+++ INPUT DATA +++

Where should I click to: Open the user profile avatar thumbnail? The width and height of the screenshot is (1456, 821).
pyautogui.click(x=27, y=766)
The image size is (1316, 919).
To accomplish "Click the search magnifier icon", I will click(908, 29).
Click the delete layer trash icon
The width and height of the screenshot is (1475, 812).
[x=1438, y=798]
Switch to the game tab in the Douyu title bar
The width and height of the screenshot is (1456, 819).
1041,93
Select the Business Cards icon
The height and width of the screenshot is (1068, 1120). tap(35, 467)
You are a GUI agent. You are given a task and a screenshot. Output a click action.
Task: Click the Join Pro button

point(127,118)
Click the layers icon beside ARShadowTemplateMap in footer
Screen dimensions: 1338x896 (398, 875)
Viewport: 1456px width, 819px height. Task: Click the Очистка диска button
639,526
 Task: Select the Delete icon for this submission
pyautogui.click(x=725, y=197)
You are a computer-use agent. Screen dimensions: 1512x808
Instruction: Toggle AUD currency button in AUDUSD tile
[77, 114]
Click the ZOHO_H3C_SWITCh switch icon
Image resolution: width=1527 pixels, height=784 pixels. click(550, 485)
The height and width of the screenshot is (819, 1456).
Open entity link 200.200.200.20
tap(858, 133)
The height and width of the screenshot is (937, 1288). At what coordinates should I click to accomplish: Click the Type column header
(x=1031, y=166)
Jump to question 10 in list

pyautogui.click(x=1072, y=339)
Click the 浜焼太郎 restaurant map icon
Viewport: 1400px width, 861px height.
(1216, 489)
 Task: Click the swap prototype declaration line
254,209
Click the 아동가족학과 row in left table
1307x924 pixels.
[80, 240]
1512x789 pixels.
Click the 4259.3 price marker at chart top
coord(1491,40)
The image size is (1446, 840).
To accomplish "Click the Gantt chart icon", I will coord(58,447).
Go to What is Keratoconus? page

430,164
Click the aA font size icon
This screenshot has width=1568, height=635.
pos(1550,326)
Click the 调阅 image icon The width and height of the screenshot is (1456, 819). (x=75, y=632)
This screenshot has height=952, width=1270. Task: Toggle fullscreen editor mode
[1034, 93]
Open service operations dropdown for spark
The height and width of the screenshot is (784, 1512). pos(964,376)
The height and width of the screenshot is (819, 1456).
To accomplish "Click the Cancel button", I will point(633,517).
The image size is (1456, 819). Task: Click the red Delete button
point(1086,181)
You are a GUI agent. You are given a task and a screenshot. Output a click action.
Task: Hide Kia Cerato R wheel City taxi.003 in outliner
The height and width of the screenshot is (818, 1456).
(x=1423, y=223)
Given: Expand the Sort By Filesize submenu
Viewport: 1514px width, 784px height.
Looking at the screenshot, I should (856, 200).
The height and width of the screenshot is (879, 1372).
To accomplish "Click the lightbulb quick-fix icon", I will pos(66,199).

+++

TASK DIRECTIONS
All of the data shown above must be copied exactly.

EXERCISE RESULT
Where should I click to: Open the user profile avatar thumbnail? The width and height of the screenshot is (1456, 821).
pyautogui.click(x=27, y=766)
The image size is (1316, 919).
To accomplish "Click the search magnifier icon", I will click(908, 29).
Click the delete layer trash icon
The width and height of the screenshot is (1475, 812).
[x=1438, y=798]
Switch to the game tab in the Douyu title bar
The width and height of the screenshot is (1456, 819).
1041,93
Select the Business Cards icon
The height and width of the screenshot is (1068, 1120). tap(35, 467)
You are a GUI agent. You are given a task and a screenshot. Output a click action.
Task: Click the Join Pro button

point(127,118)
Click the layers icon beside ARShadowTemplateMap in footer
Screen dimensions: 1338x896 (398, 875)
Viewport: 1456px width, 819px height. Task: Click the Очистка диска button
639,526
 Task: Select the Delete icon for this submission
pyautogui.click(x=725, y=197)
You are a computer-use agent. Screen dimensions: 1512x808
Instruction: Toggle AUD currency button in AUDUSD tile
[77, 114]
Click the ZOHO_H3C_SWITCh switch icon
Image resolution: width=1527 pixels, height=784 pixels. click(550, 485)
The height and width of the screenshot is (819, 1456).
Open entity link 200.200.200.20
tap(858, 133)
The height and width of the screenshot is (937, 1288). At what coordinates should I click to accomplish: Click the Type column header
(x=1031, y=166)
Jump to question 10 in list

pyautogui.click(x=1072, y=339)
Click the 浜焼太郎 restaurant map icon
Viewport: 1400px width, 861px height.
(1216, 489)
 Task: Click the swap prototype declaration line
254,209
Click the 아동가족학과 row in left table
1307x924 pixels.
[80, 240]
1512x789 pixels.
Click the 4259.3 price marker at chart top
coord(1491,40)
The image size is (1446, 840).
To accomplish "Click the Gantt chart icon", I will coord(58,447).
Go to What is Keratoconus? page

430,164
Click the aA font size icon
This screenshot has width=1568, height=635.
pos(1550,326)
Click the 调阅 image icon The width and height of the screenshot is (1456, 819). (x=75, y=632)
This screenshot has height=952, width=1270. Task: Toggle fullscreen editor mode
[1034, 93]
Open service operations dropdown for spark
The height and width of the screenshot is (784, 1512). pos(964,376)
The height and width of the screenshot is (819, 1456).
To accomplish "Click the Cancel button", I will point(633,517).
The image size is (1456, 819). Task: Click the red Delete button
point(1086,181)
You are a GUI agent. You are given a task and a screenshot. Output a click action.
Task: Hide Kia Cerato R wheel City taxi.003 in outliner
The height and width of the screenshot is (818, 1456).
(x=1423, y=223)
Given: Expand the Sort By Filesize submenu
Viewport: 1514px width, 784px height.
Looking at the screenshot, I should (856, 200).
The height and width of the screenshot is (879, 1372).
To accomplish "Click the lightbulb quick-fix icon", I will pos(66,199).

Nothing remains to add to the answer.